===== Excerpt to read
# How often do you wash your Uniform?



## auxprix (Jul 21, 2004)

I just can't help but be curious. Do you throw it in the wash after every use, or do you have a set day or two in the week? Or do you have a more unconventional approach to judge when washing's necessary? For instance, washing everytime you find blood splatter (I'm sure some people here would like to keep it for effect) or after every practice that sensei/sifu wrinkles their nose at the disgusting smell you generate.


----------



## shasticon (Jul 21, 2004)

After every single workout.  If your uniform is still clean enough to wear again after practice, you aren't working hard enough.


----------



## Spud (Jul 21, 2004)

Every other work out. With a shot of Febreeze to get me through.


----------



## Blindside (Jul 21, 2004)
==========
===== Data listing
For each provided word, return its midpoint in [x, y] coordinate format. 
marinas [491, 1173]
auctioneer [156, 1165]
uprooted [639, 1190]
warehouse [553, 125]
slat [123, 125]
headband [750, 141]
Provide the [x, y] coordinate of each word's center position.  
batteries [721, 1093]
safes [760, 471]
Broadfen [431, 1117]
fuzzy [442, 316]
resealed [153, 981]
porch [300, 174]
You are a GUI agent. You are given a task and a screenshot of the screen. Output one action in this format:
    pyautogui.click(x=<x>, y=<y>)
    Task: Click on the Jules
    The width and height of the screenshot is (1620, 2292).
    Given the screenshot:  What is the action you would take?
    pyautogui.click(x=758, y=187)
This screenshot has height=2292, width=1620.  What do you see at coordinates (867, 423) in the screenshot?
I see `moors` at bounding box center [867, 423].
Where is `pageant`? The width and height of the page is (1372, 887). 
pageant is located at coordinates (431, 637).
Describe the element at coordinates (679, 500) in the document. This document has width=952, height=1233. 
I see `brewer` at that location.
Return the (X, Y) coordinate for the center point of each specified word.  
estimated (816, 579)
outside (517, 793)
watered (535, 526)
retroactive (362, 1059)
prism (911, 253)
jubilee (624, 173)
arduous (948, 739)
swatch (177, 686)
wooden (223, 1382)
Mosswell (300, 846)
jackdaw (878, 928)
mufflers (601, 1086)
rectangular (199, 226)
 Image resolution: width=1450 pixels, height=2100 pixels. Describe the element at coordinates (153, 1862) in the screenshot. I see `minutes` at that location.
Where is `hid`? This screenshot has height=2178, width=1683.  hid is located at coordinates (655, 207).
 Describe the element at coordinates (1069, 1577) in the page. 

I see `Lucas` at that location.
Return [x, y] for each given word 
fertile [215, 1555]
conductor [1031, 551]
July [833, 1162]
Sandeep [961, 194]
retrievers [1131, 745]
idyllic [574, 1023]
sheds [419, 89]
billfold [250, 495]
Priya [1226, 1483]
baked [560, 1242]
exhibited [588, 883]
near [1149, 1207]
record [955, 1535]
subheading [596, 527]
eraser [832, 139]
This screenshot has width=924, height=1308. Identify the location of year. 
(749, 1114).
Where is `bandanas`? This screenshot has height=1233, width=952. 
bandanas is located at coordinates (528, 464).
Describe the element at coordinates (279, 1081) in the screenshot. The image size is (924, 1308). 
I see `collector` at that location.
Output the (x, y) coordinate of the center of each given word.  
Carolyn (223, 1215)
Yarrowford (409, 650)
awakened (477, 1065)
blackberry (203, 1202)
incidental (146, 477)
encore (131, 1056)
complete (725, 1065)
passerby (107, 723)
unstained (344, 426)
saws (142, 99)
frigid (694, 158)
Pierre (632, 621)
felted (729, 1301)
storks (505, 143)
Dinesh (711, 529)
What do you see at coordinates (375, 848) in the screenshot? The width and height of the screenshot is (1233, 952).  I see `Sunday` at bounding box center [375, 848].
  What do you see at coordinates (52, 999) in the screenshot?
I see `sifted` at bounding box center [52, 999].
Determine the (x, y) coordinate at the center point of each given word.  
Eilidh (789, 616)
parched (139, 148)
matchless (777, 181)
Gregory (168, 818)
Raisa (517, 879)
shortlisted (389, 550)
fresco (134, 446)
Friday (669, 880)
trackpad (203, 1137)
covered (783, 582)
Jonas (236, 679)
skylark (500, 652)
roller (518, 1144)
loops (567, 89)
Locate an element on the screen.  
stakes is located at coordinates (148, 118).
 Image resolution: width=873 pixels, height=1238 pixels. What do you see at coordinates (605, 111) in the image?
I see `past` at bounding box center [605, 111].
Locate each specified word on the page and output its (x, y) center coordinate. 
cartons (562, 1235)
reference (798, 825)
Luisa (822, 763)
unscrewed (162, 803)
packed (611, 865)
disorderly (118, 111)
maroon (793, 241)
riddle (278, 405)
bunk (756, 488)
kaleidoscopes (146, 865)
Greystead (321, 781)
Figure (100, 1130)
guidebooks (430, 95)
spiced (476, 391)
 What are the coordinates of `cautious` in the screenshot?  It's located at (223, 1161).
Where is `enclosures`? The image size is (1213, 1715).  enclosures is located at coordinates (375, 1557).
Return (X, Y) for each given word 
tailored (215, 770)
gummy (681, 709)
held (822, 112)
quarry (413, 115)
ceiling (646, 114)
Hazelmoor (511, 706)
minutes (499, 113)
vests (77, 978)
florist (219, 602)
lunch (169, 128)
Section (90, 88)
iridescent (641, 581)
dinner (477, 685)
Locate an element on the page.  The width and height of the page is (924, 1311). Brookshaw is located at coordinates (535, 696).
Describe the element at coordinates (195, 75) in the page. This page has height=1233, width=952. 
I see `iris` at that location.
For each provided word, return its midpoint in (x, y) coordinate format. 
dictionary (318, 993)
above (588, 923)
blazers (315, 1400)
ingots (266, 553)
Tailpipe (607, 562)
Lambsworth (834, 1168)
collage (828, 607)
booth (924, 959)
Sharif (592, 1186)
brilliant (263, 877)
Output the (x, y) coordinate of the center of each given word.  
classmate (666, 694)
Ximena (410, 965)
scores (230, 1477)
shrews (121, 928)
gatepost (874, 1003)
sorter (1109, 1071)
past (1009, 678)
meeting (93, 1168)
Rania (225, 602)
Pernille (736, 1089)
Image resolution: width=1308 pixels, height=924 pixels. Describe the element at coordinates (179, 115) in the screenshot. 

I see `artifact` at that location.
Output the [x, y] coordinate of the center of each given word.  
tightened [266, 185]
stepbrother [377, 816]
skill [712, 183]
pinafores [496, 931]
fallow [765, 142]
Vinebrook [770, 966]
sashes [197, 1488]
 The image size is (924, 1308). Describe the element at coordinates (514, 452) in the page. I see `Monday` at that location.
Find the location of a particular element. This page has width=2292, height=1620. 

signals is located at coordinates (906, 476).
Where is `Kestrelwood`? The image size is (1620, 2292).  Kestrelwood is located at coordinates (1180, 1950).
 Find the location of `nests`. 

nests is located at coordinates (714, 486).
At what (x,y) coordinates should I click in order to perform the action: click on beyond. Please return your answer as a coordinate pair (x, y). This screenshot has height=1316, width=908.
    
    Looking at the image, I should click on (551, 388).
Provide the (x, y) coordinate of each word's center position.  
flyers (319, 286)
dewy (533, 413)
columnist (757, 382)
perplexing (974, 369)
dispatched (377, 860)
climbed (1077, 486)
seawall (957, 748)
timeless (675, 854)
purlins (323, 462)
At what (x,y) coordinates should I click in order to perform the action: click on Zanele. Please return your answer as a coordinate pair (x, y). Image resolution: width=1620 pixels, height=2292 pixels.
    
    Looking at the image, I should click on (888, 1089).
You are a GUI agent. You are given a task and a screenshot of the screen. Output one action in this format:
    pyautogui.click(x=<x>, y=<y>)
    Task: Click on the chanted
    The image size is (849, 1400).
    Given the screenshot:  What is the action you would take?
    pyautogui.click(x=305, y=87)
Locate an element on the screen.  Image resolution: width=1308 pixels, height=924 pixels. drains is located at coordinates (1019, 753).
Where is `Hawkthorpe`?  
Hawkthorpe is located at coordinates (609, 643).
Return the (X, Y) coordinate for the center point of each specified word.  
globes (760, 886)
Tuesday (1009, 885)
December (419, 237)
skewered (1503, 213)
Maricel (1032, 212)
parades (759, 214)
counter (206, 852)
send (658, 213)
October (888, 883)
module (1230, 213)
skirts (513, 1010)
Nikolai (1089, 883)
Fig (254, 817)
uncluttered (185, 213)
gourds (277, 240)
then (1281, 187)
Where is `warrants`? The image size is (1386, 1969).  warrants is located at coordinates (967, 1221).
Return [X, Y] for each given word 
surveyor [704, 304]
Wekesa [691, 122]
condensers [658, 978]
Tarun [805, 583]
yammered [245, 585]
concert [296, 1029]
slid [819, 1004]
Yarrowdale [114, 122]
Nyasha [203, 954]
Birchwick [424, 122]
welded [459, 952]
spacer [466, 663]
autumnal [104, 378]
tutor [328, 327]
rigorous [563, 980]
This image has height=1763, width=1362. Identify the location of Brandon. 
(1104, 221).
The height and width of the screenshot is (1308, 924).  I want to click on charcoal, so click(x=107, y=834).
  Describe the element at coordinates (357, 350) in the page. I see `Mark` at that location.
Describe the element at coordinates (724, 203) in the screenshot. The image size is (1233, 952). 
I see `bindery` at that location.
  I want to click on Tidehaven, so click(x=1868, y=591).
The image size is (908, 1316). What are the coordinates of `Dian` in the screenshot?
==========
## Exercise set
a – From the uniform-washing thread, reproduce the passage starting at "I just can't" and ending at "smell you generate.".
b – In the uniform-washing thread, what does Spud use to get through to the next wash?

## Per-task outputs
a –
I just can't help but be curious. Do you throw it in the wash after every use, or do you have a set day or two in the week? Or do you have a more unconventional approach to judge when washing's necessary? For instance, washing everytime you find blood splatter (I'm sure some people here would like to keep it for effect) or after every practice that sensei/sifu wrinkles their nose at the disgusting smell you generate.

b – A shot of Febreeze.